Redox Imbalance in Nasal Epithelial Cells of Primary Ciliary Dyskinesia Patients.

Reula, Ana; Castillo-Corullón, Silvia; Armengot, Miguel; Herrera, Guadalupe; Escribano, Amparo; Dasí, Francisco

Reula, Ana; Castillo-Corullón, Silvia; Armengot, Miguel; Herrera, Guadalupe; Escribano, Amparo; Dasí, Francisco.

Afiliação

Reula A; Valencia University Clinical Hospital Research Foundation, Instituto de Investigación Sanitaria INCLIVA, Avda. Menéndez y Pelayo, 4, 46010 Valencia, Spain.
Castillo-Corullón S; Rare Respiratory Diseases Research Group, Department of Physiology, School of Medicine, University of Valencia, Avda. Blasco Ibáñez, 17, 46010 Valencia, Spain.
Armengot M; Biomedical Sciences Department, CEU-Cardenal Herrera University, 12006 Castellón, Spain.
Herrera G; Molecular, Cellular, and Genomic Biomedicine Group, IIS La Fe, 46026 Valencia, Spain.
Escribano A; Valencia University Clinical Hospital Research Foundation, Instituto de Investigación Sanitaria INCLIVA, Avda. Menéndez y Pelayo, 4, 46010 Valencia, Spain.
Dasí F; Paediatrics Unit, Department of Pediatrics, Obstetrics and Gynecology, Hospital Clínico Universitario Valencia, University of Valencia, 46022 Valencia, Spain.
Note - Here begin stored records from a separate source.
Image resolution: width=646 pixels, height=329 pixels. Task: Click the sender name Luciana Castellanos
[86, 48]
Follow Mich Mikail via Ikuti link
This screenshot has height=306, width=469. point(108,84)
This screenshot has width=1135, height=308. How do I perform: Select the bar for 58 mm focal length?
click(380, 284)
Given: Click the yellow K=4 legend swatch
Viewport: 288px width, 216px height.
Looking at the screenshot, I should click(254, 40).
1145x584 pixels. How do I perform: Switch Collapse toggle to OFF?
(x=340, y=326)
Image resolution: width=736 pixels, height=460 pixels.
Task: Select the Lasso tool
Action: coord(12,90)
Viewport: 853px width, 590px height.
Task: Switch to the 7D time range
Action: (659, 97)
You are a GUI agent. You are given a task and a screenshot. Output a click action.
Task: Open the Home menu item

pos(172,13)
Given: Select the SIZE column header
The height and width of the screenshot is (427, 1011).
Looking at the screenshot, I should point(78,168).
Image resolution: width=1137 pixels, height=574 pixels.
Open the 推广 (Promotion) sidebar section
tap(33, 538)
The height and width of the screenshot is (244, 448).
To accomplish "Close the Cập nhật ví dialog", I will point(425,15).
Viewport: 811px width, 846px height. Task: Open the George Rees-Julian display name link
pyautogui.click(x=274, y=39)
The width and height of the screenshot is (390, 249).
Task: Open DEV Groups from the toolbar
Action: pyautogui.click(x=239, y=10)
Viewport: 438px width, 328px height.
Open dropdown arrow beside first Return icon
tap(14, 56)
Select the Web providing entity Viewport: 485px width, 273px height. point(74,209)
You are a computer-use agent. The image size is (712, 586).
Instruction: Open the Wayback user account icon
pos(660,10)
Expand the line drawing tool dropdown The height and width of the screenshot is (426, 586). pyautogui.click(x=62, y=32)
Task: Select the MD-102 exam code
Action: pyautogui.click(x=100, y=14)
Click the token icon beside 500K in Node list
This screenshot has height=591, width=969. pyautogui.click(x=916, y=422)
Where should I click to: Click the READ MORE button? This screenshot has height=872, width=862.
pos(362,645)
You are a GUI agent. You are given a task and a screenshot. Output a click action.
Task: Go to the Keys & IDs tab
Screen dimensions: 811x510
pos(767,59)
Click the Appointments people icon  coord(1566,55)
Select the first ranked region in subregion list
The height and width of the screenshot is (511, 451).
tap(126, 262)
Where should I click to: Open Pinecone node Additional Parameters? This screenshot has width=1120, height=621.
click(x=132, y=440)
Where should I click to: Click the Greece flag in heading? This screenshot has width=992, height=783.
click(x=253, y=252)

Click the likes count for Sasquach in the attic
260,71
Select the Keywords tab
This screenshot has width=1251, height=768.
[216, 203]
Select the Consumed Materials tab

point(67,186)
Antioxidants (Basel) ; 13(2)2024 Feb 02.

Article em En | MEDLINE | ID: mdl-38397788

ABSTRACT

ABSTRACT

Background:

Primary Ciliary Dyskinesia (PCD) represents a rare condition marked by an abnormal mobility pattern of cilia and flagella, resulting in impaired mucociliary clearance. This deficiency leads to recurrent infections and persistent inflammation of the airways. While previous studies have indicated heightened oxidative stress levels in the exhaled breath condensate of pediatric PCD patients, the assessment of oxidative stress within the affected respiratory tissue remains unexplored.

Aims:

To assess the oxidative status of human nasal epithelial cells (NECs) in PCD patients.

Methods:

Thirty-five PCD patients and thirty-five healthy control subjects were prospectively included in the study. Levels of reactive oxygen species (ROS), reactive nitrogen species (RNS), glutathione (GSH), intracellular Ca2+, plasma membrane potential, and oxidative damage in lipids and proteins were measured. In addition, apoptosis and mitochondrial function were analyzed by flow cytometry in NECs.

Results:

NECs from PCD patients showed reduced levels of apoptosis (p = 0.004), superoxide anion (O2-, p = 0.018), peroxynitrite (ONOO-, p = 0.007), nitric oxide (NO, p = 0.007), mitochondrial hydrogen peroxide (mtH2O2, p < 0.0001), and mitochondrial superoxide anion (mtO2-, p = 0.0004) and increased mitochondrial mass (p = 0.009) compared to those from healthy individuals. No significant differences were observed in oxidized proteins (p = 0.137) and the oxidized/reduced lipid ratio (p = 0.7973). The oxidative profile of NEC cells in PCD patients, according to their ciliary motility, recurrent otitis, recurrent pneumonia, atelectasis, bronchiectasis, and situs inversus, showed no statistically significant differences in the parameters studied. Conversely, patients with chronic rhinosinusitis exhibited lower levels of ONOO- than PCD patients without this condition, with no significant differences related to other symptoms.